======== RECORDS FOR PROCESSING

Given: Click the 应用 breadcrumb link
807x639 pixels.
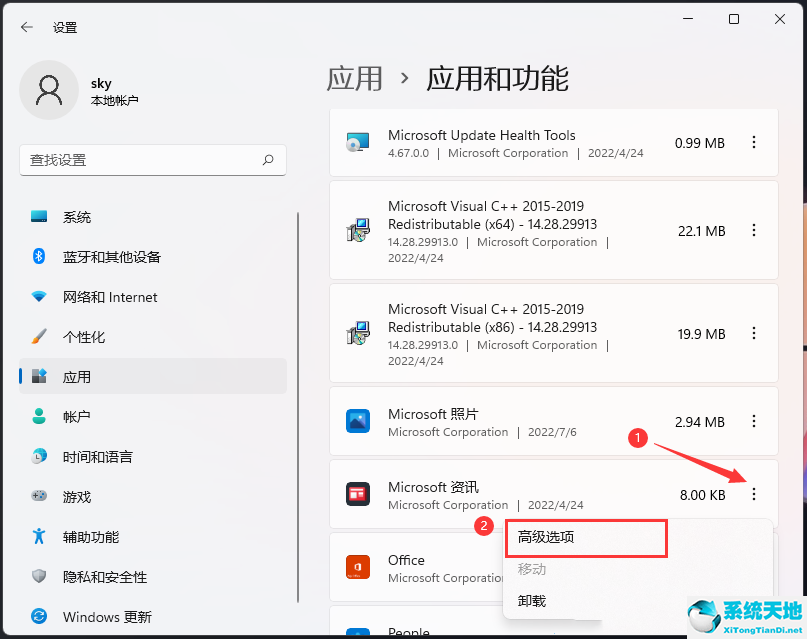Looking at the screenshot, I should tap(355, 79).
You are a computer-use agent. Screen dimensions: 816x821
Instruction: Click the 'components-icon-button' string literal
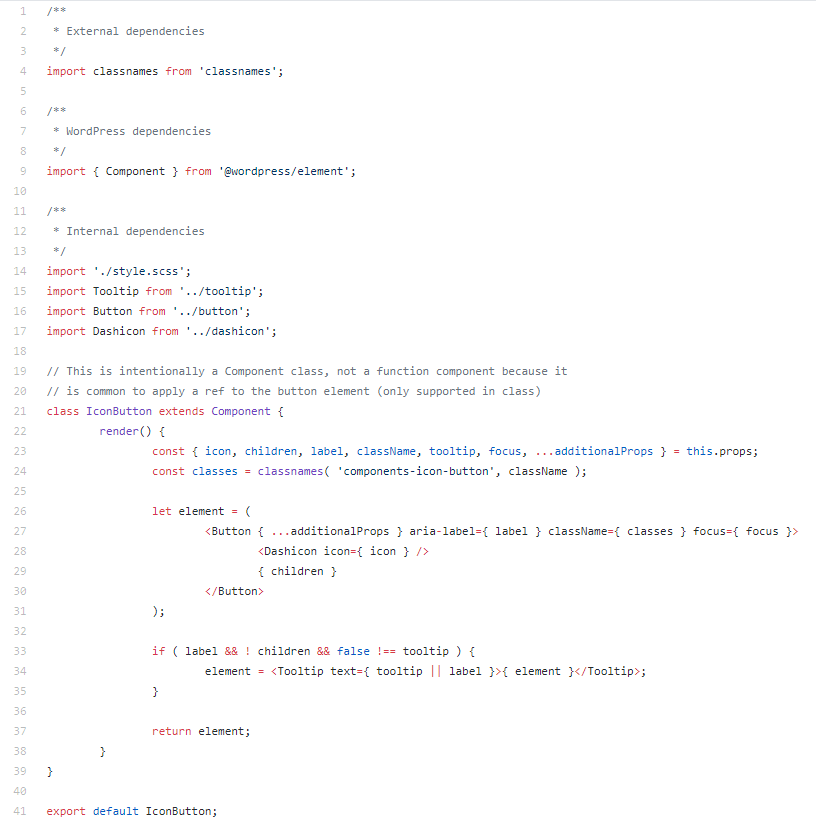coord(418,471)
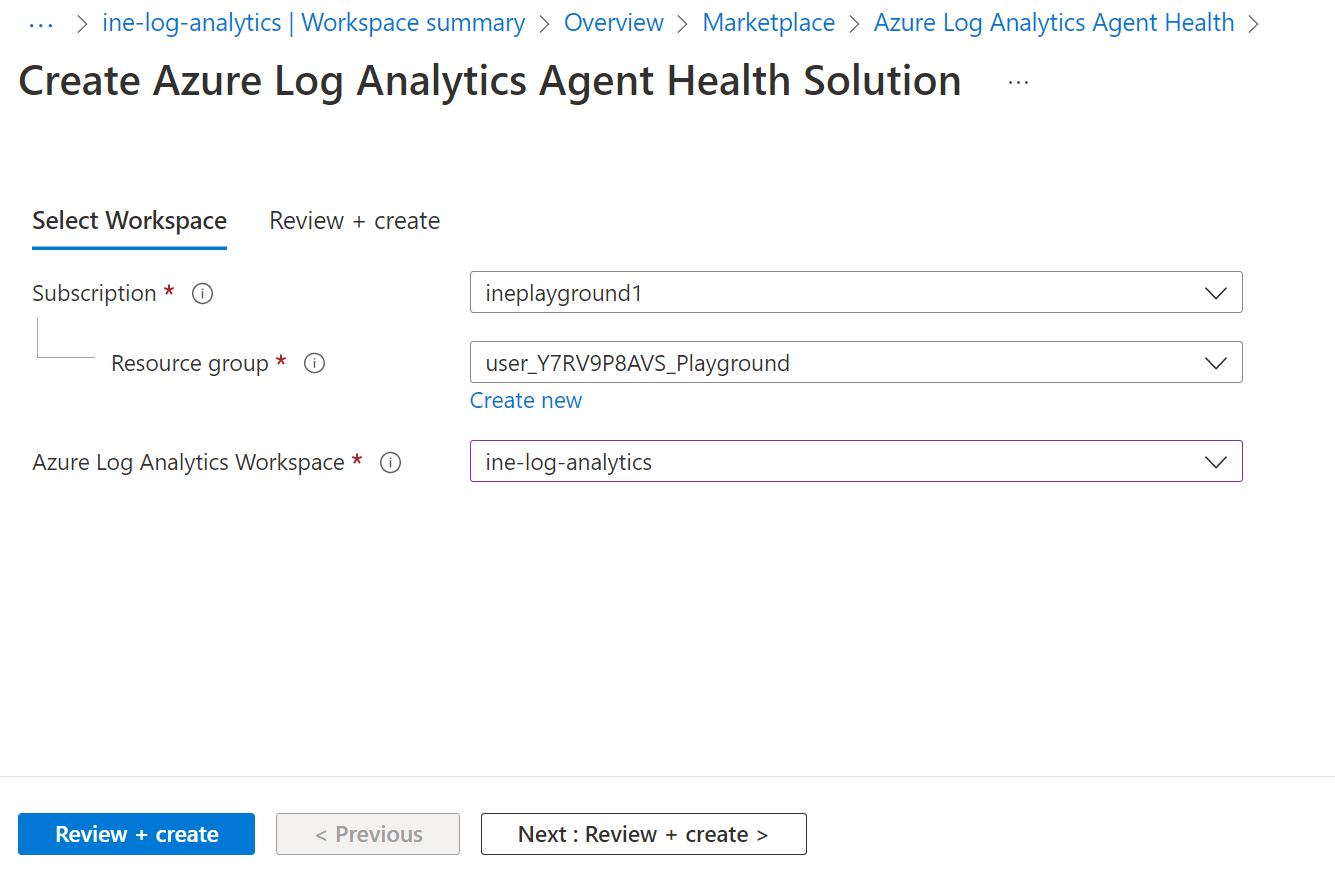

================

▶ [EXERCISE DIRECTIONS]
What is needed is an exact printout of every record above, with the pictures left out.

▶ [PROBLEM SOLUTION]
Given: Click the 应用 breadcrumb link
807x639 pixels.
Looking at the screenshot, I should tap(355, 79).
You are a computer-use agent. Screen dimensions: 816x821
Instruction: Click the 'components-icon-button' string literal
coord(418,471)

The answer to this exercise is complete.